WHAT YOU NEED TO DO: Below are the records; copy out every line that holds the word "computer".

* * *

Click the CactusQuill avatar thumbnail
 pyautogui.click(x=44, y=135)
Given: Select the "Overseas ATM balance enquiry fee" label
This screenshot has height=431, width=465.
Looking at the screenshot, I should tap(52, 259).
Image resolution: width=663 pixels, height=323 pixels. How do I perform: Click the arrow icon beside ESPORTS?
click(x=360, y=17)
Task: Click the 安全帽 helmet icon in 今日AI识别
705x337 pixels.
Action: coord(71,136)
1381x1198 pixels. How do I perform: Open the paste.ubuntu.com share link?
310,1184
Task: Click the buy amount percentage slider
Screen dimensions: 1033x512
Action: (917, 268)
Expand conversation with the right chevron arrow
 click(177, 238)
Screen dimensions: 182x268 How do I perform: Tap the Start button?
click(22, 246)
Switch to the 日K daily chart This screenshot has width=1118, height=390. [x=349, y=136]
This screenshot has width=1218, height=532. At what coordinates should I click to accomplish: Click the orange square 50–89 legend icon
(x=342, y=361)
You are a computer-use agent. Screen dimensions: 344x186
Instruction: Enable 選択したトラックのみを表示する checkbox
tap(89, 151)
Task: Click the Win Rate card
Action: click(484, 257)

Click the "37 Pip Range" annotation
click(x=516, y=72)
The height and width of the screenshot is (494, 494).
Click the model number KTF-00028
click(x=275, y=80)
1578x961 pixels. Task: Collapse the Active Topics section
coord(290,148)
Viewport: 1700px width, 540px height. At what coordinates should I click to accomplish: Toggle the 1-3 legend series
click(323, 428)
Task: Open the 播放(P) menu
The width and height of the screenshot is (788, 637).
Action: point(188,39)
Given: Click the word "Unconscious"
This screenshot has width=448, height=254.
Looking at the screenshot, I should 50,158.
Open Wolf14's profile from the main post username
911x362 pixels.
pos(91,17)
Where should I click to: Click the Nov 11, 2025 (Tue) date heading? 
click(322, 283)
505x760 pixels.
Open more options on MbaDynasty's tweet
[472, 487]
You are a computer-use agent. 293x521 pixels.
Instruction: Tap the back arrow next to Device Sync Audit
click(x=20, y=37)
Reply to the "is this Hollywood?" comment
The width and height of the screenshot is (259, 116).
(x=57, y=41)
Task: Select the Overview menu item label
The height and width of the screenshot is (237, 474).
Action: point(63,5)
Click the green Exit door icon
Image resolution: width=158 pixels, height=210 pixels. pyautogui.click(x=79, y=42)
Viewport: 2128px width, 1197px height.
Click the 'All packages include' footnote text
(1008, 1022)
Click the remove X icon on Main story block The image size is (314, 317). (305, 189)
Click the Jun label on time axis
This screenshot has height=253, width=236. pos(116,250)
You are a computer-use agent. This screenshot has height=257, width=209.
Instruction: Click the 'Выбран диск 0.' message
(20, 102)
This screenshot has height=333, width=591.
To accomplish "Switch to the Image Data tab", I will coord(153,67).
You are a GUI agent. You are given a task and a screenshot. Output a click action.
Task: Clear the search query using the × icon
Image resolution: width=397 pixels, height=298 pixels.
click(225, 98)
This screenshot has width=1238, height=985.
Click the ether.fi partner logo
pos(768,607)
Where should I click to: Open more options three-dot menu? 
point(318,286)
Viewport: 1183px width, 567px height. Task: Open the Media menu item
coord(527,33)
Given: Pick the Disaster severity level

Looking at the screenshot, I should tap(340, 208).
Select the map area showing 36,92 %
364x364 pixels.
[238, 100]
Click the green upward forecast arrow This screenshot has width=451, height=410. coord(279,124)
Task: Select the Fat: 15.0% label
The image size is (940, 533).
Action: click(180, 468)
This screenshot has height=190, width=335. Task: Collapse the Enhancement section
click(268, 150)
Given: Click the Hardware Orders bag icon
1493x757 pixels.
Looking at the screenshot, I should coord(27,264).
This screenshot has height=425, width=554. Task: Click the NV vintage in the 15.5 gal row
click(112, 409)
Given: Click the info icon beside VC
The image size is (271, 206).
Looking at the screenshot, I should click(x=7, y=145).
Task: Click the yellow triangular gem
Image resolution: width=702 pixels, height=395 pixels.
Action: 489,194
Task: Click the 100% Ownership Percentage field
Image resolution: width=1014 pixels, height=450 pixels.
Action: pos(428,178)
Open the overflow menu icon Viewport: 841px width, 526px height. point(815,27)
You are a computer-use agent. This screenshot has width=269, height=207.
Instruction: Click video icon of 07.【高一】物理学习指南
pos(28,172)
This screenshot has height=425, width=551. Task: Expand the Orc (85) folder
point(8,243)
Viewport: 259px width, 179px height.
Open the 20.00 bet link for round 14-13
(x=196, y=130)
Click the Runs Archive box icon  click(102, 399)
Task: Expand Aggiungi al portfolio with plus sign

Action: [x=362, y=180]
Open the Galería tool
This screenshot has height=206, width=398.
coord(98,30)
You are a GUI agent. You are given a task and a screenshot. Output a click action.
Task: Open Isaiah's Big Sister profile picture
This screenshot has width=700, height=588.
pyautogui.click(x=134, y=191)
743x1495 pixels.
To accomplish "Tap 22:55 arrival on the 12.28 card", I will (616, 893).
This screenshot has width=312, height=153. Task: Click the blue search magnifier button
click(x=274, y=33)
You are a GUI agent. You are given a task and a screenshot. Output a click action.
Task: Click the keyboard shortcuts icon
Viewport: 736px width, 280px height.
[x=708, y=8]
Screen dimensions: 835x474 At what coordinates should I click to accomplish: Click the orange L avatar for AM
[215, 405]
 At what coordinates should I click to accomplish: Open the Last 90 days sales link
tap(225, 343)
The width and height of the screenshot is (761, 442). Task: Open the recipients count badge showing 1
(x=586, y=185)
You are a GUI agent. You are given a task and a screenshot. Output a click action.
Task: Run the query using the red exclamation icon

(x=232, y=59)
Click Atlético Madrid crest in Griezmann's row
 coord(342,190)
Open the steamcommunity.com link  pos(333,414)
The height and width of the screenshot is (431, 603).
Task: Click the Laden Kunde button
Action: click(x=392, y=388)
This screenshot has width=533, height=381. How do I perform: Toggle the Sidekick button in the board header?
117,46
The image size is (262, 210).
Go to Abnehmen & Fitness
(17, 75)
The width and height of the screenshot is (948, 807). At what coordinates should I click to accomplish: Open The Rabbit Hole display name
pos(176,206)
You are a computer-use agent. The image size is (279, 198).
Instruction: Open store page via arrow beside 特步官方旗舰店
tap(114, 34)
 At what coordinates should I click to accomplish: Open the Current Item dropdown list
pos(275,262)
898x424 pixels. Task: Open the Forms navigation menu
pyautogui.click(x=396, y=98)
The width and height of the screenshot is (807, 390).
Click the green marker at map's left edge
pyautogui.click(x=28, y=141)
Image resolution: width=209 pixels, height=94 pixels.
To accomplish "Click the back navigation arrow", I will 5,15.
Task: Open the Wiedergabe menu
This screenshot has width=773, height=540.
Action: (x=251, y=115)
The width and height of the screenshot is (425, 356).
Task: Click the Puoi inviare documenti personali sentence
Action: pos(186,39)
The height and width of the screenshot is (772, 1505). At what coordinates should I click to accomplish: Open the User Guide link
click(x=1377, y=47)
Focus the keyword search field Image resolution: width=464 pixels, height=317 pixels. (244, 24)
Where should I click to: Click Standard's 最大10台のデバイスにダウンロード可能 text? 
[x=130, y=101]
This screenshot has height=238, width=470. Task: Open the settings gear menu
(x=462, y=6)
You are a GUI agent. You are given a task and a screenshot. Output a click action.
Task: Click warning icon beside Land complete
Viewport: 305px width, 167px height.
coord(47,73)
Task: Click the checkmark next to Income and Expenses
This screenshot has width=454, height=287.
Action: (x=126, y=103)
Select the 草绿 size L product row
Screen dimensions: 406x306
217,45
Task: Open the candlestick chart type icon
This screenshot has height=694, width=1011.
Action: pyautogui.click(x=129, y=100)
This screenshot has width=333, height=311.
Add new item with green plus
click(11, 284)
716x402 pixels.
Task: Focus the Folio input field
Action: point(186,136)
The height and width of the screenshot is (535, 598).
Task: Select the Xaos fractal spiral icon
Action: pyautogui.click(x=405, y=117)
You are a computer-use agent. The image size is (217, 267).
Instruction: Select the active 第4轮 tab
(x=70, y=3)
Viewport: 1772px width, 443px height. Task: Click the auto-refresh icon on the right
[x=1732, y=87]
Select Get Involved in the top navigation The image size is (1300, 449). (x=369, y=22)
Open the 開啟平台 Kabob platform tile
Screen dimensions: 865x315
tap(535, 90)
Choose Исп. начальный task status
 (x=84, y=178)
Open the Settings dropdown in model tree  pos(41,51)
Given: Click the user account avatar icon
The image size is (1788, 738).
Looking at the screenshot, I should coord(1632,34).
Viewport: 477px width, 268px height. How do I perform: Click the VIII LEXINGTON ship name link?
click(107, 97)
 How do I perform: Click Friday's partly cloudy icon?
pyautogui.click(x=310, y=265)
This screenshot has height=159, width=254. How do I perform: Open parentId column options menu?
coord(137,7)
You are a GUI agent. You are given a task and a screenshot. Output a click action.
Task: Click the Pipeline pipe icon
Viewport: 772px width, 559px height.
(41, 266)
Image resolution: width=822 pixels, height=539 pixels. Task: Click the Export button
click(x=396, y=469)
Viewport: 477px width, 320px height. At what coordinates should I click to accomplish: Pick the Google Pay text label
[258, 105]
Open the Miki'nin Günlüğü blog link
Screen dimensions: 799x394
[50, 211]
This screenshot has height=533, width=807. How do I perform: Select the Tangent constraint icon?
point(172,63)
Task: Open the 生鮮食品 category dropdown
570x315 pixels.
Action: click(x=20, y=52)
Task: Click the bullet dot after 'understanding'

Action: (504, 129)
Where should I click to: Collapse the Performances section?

* * *

ANSWER BOX:
You are a computer-use agent. Screen dimensions: 344x186
You are a computer-use agent. 293x521 pixels.
You are a computer-use agent. This screenshot has height=257, width=209.
You are a computer-use agent. This screenshot has width=269, height=207.
You are a computer-use agent. The image size is (279, 198).
You are a computer-use agent. The image size is (217, 267).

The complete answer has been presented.